Monday, October 02, 2006

ASP.net Website Paths

Determining Physical Path of an Application

The MapPath method returns the complete physical path for a virtual path that you pass to the method. For example, the following code returns the file path for the root of your Web site:
String rootPath = Server.MapPath("~");


Client Elements
Elements that are not Web server controls on a page—client elements—are passed through as-is to the browser. Therefore, when referring to a resource from a client element, you construct paths according to standard rules for URLs in HTML. You can use a fully qualified (which is also known as absolute) URL path or various types of relative paths. For example, if your page contains an img element, you can set its src attribute using one of the following paths:

1) An absolute URL path. An absolute URL path is useful if you are referencing resources in another location, such as an external Web site.
img src="http://www.yahoo.com/MyApplication/Images/SampleImage.jpg"

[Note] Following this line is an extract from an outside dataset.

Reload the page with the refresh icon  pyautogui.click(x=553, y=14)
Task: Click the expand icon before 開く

2) A site-root relative path, which is resolved against the site root (not the application root). Site-root relative paths are useful if you keep cross-application resources, such as images or client script files, in a folder that is located under the Web site root.

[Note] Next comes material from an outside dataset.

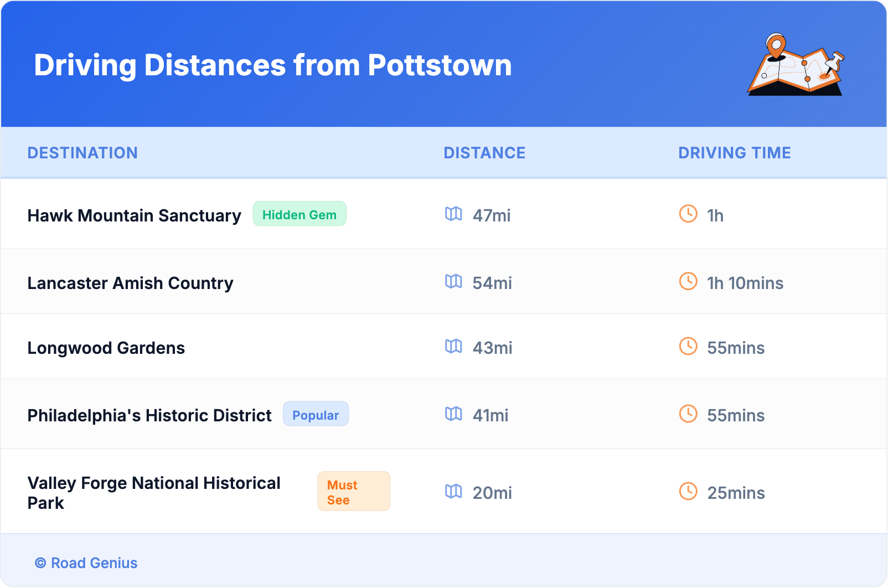Select Valley Forge National Historical Park

[154, 493]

This example path assumes that an Images folder is located under the Web site root.
img src="/Images/SampleImage.jpg"

Here, If your Web site is http://www.yahoo.com, the path would resolve to the following.
http://www.yahoo.com/Images/SampleImage.jpg

3) A relative path that is resolved against the current page path.
img src="Images/SampleImage.jpg"

4) A relative path that is resolved as a peer of the current page path.
img src="../Images/SampleImage.jpg"



Server Controls

Absolute and relative path references in a server control have the following disadvantages:

i) Absolute paths are not portable between applications. If you move the application that the absolute path points to, the links will break.

ii) Relative paths in the style of client elements can be difficult to maintain if you move resources or pages to different folders.

To overcome these disadvantages, ASP.NET includes the Web application root operator (~), which you can use when specifying a path in server controls. ASP.NET resolves the ~ operator to the root of the current application. You can use the ~ operator in conjunction with folders to specify a path that is based on the current root.

The following example shows the ~ operator used to specify a root-relative path for an image when using the Image server control In this example, the image file is read from the Images folder that is located directly under the root of the Web application, regardless of where in the Web site the page is located.
asp:image runat="server" id="Image1" ImageUrl="~/Images/SampleImage.jpg"

4 comments:

cruSher said...

Thank you very much. This tip saved me a lot of time.

DotNetGuts said...

Physical Server Path in asp.net
string strServerPhysicalPath = Server.MapPath("~");

Logical Server Path in asp.net
string strServerLogicalPath = Page.ResolveUrl("~");

DotNetGuts said...

Image Display Problem in Master Pages can be resolved with following trick

Master Page Image Display Problem Resolution in Asp.net

Simon said...

Had so many problems trying to sort paths out!

Now i have the wonderfull Page.ResolveUrl() in my bag.